Round Rock - Michelle Huneven [18]
“This kid you’re picking up?” Perrin shifted his attention to another open file. “Skinny as a POW. Some liver damage, but I’m not sure the message has gotten through. You might like him, though. Smart.”
AN ETERNITY had passed on the hideous waiting room couch, an eternity plagued by crawly bugs, vague, ominous dreams, and Bobby, who insisted on waking Lewis every few minutes: Glass of water? A final Dilantin? This time, Bobby introduced a large, fair man. “Here’s Red Ray,” Bobby said, and to Red, “I’ll leave you to it.”
The guy had a gut that swelled out over the waistband of his jeans. From Lewis’s vantage point on the sofa, he had a double chin and a protruding, snouty face. His eyebrows, half red, half white, were long and bristly, like a badger’s. His fairness seemed a painful, delicate condition.
“So,” he said. “You want to come to Round Rock.”
Ahh. A friendly sort, with a distinctly visible nimbus of goodwill, a light-flecked shading surrounding his face. Lewis managed to sit up straight. Then again, there was a light-flecked shading around everything—thanks, no doubt, to the many meds he’d been given in detox. “What I want,” Lewis said, “is to get outta here. Why can’t I just leave?”
“With your record, you walk out of here, get drunk, and hurt someone, detox is liable. So somebody else needs to take responsibility for you.”
“Yeah, but I can’t ask anyone to drive a hundred miles up here on a stupid bureaucratic technicality.”
“Why not?”
“No,” Lewis said darkly. “I just couldn’t.”
“I’m sure Bobby told you there are beds upstairs.”
“I couldn’t stay here.”
“If you don’t come with me, you know, they’ll send you over to the state hospital.”
This was the first mention Lewis had heard of a state hospital. “And where would that be?”
“Camarillo,” said Red Ray. “The alcoholism ward. It’s not so bad. Can get pretty hairy, but some guys actually like it.”
Lewis knew about Camarillo. Who didn’t? The big nuthouse. One time he’d been driving with a girl through the Santa Monica Mountains, trying to find a route back over to the coast, and they ran across the place. Tucked up against green rolling hills, the hospital formed a whole little town unto itself. There was no checkpoint, no guard, and they drove right onto the grounds. All the buildings were white with red tiled roofs. The streets were wide and freshly oiled and lined with healthy, thick-trunked palm trees. Expanses of green, closely cropped lawns shimmered in the sun. The girl he was with said she wanted to make love. It would be funny, she said, to have sex at the nuthouse. They drove around looking for a likely spot.

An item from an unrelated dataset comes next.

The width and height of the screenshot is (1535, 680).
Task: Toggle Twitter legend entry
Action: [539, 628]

The flower beds were all low to the ground, and there were no shrubs. No walls, no nooks. That was the thing about a nuthouse, Lewis guessed: no privacy. Curiously, nobody came out and asked why they were driving around in slow-motion circles. In fact, the only person they saw was a huge-headed man tottering down a red-painted sidewalk. Lewis suggested they do it in the car. The girl said that wouldn’t work for her, so they drove on down the coast.

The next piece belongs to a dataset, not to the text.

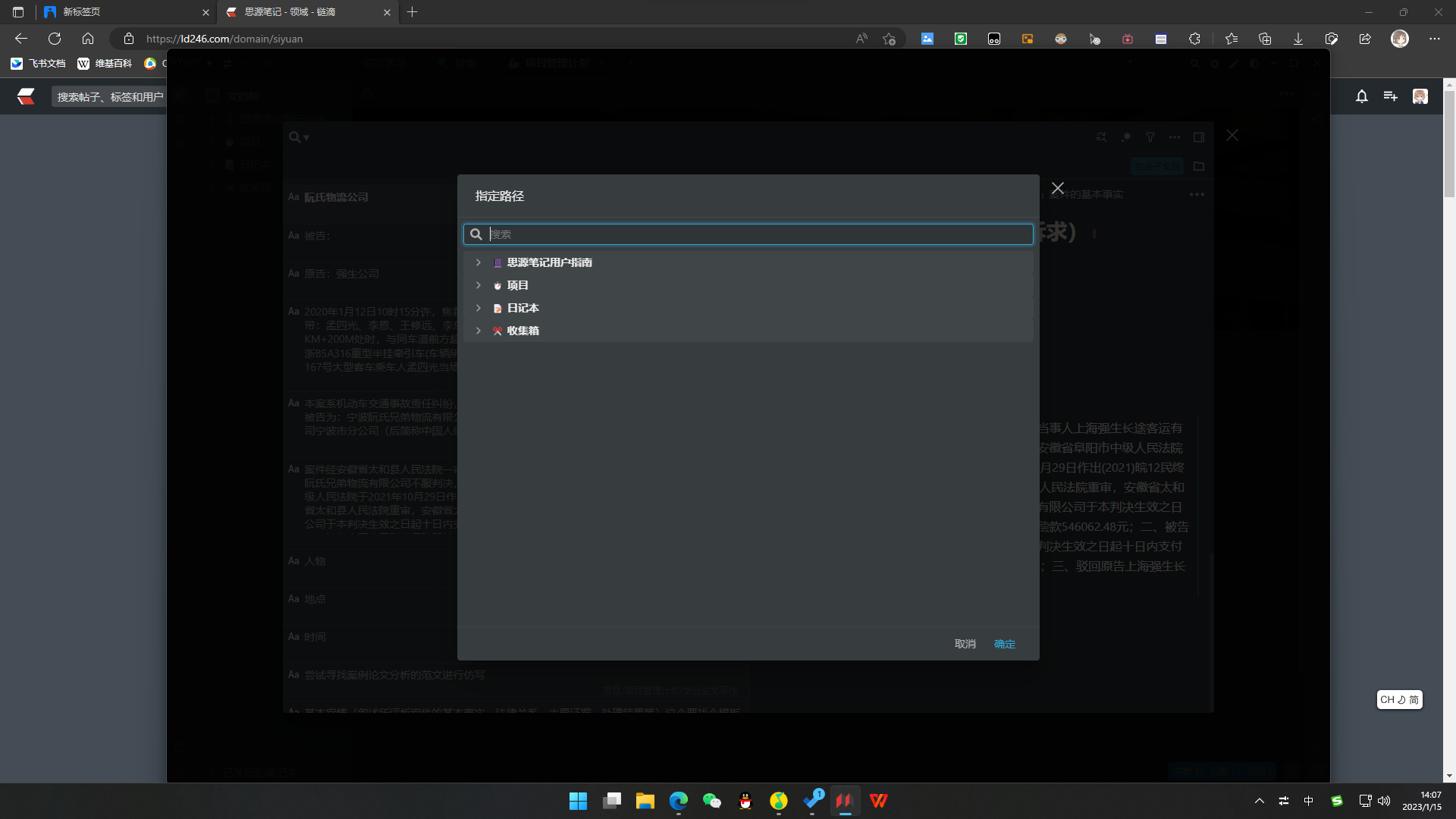Screen dimensions: 1456x819
Task: Expand the 思源笔记用户指南 notebook
Action: coord(478,262)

Lewis was shocked to hear they’d ship him to Camarillo. He was angry, too, that neither Bobby nor the breathing-impaired doctor had mentioned this possibility. On the other hand, it would be ironic if he did wind up inside. He could call that girl and say, “You’ll never guess where I am. Here’s a hint: no place to do it.”
Red, meanwhile, was standing with his hands splayed on his hips, fingers drumming at high idle.
“Sorry,” Lewis said. “Just thinking about this girl I used to know….”
Red regarded him without interest. Not in the mood for reminiscence, Lewis guessed. “And, uh, your place—what goes on there?”